= Beginning of Section =

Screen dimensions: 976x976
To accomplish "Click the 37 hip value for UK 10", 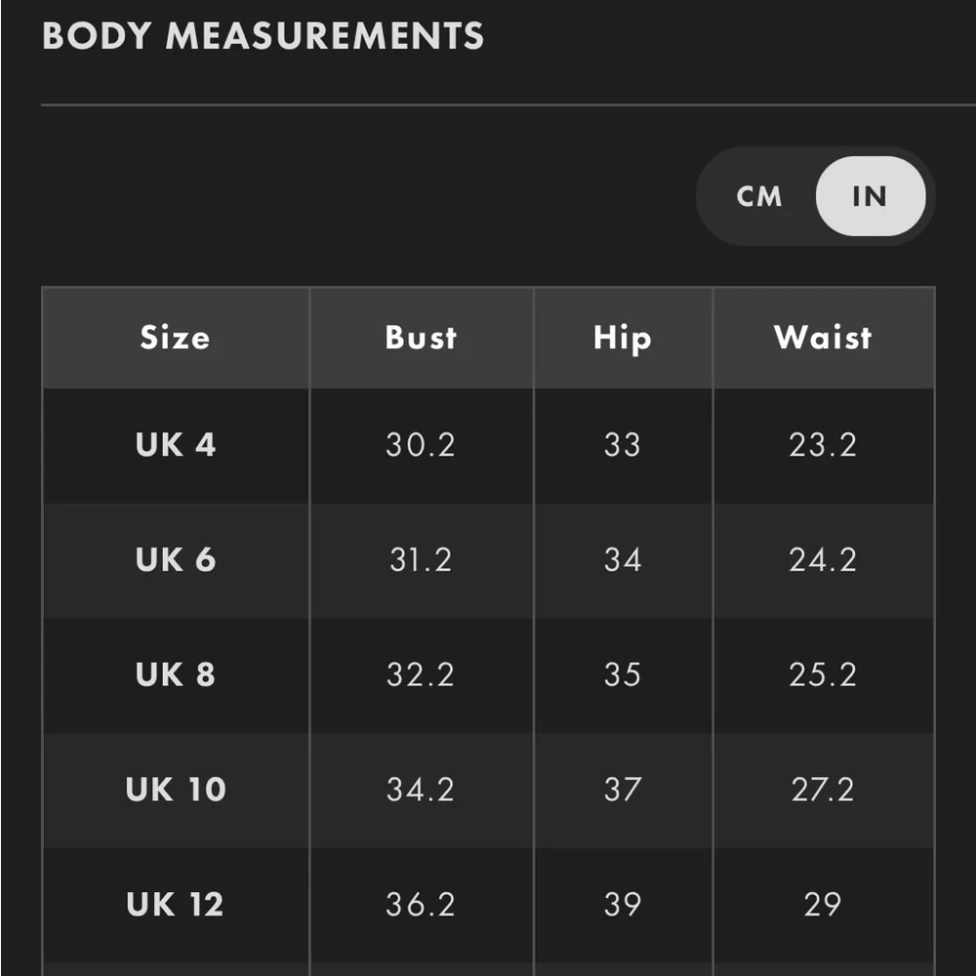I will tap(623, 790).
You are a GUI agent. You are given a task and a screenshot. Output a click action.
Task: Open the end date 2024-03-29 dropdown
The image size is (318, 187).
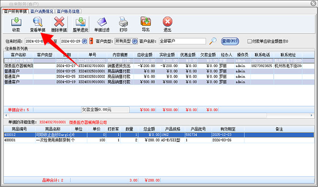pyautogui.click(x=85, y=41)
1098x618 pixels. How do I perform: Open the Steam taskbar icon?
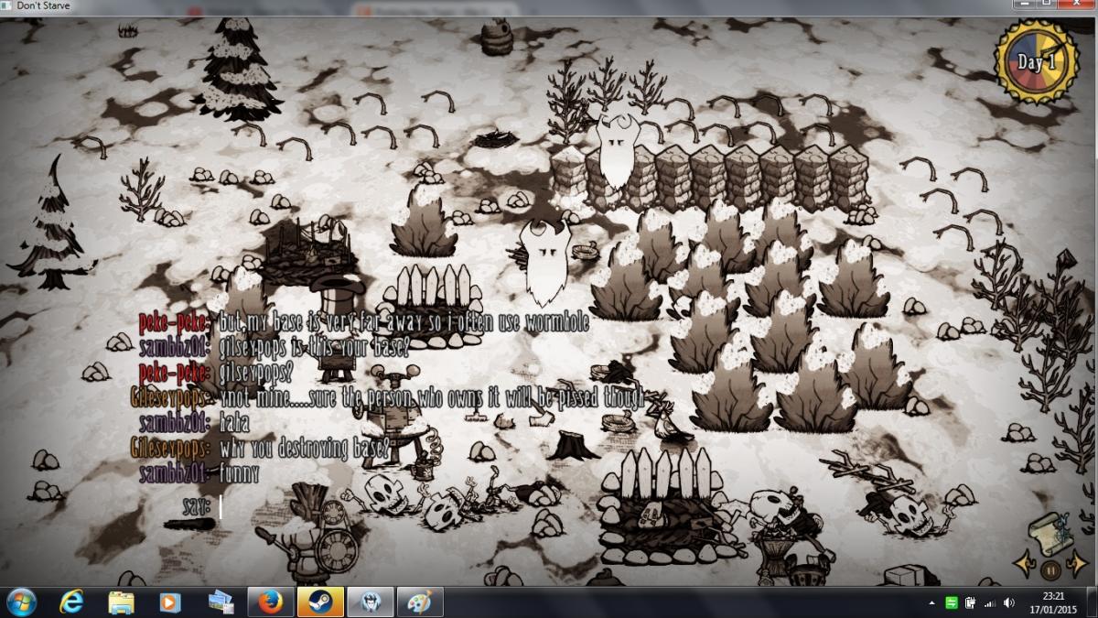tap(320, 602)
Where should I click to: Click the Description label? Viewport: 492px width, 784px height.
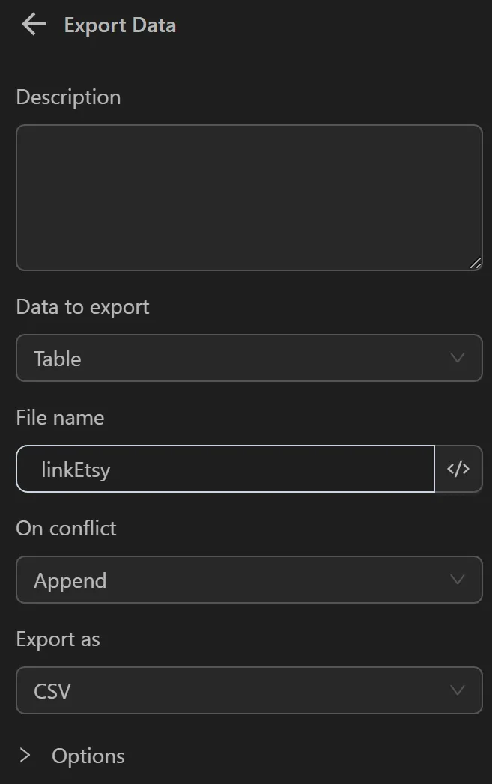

= End of Section =

● PROBLEM STATEMENT:
Where the line containing "Task: Open the end date 2024-03-29 dropdown" appears above, start there and set down each line exactly through the last line of the data; leave out every picture.

● THE COMPLETED TASK:
Task: Open the end date 2024-03-29 dropdown
The image size is (318, 187).
pyautogui.click(x=85, y=41)
1098x618 pixels. How do I perform: Open the Steam taskbar icon?
tap(320, 602)
Where should I click to: Click the Description label? Viewport: 492px width, 784px height.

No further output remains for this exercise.